> Assigned task: Return the lines below exactly, please, from the one containing "Select the 'Advertorials" through the last one, both included, and leave out any pictures.

> Available records:
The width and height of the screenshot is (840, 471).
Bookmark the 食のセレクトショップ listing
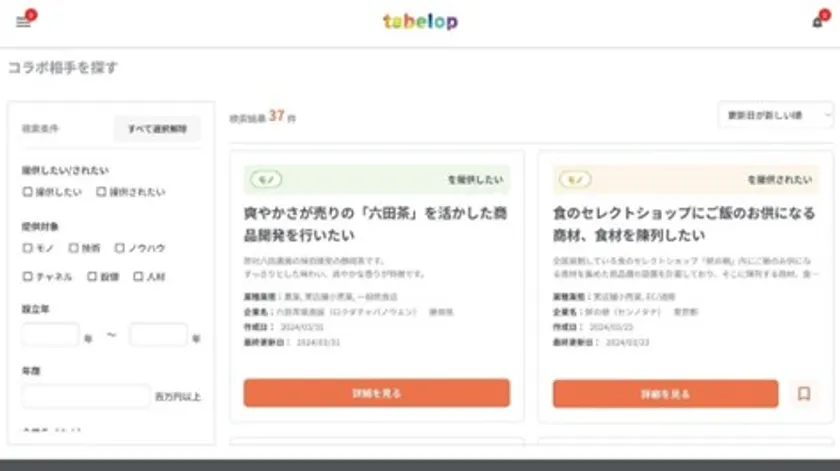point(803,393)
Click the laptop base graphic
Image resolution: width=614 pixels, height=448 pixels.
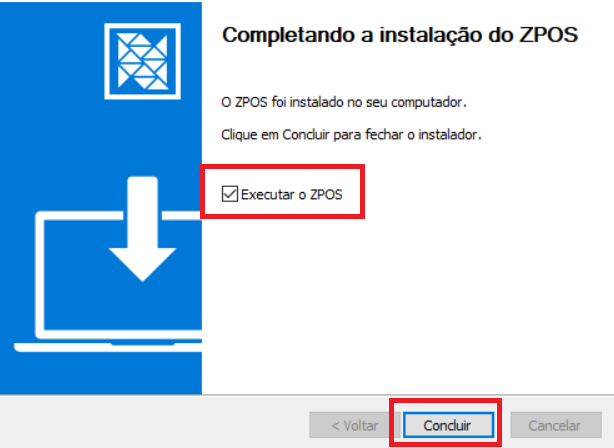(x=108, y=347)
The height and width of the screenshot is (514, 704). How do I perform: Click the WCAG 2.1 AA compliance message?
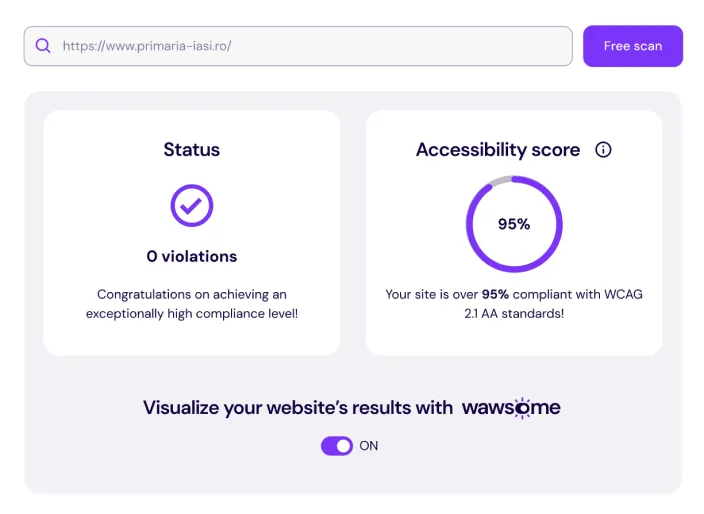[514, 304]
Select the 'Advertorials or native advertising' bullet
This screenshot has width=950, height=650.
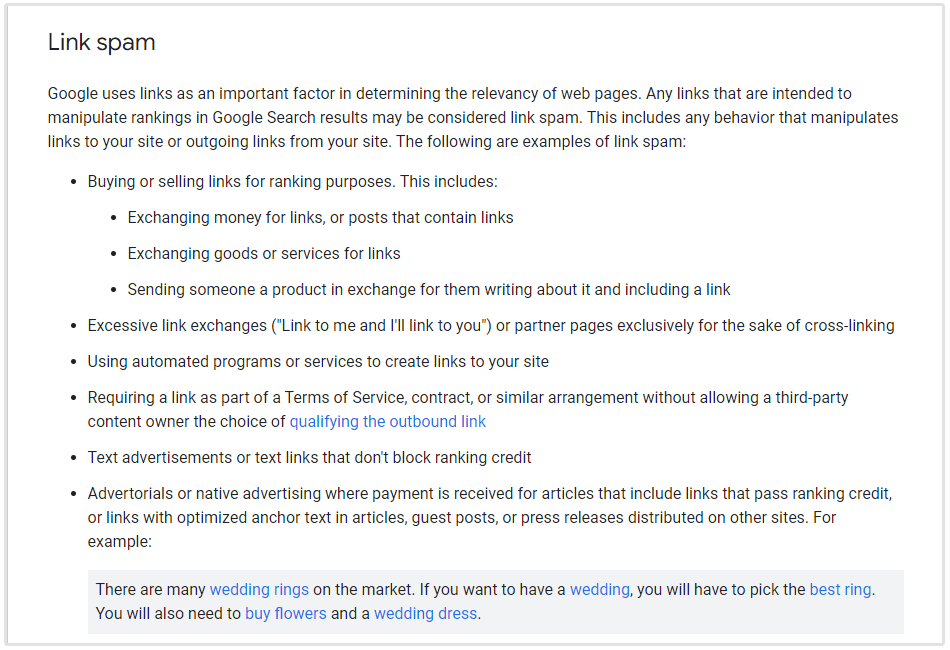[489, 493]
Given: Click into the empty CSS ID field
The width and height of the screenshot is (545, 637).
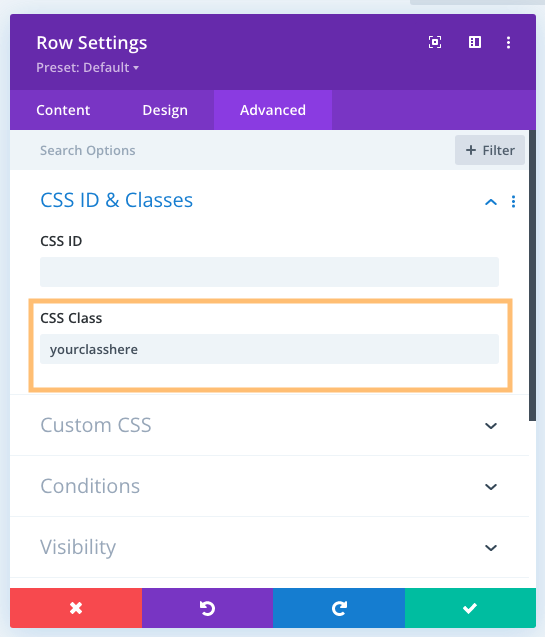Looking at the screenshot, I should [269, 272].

> Worked solution:
Select the 'Advertorials or native advertising' bullet
This screenshot has width=950, height=650.
[489, 493]
Given: Click into the empty CSS ID field
The width and height of the screenshot is (545, 637).
Looking at the screenshot, I should [269, 272].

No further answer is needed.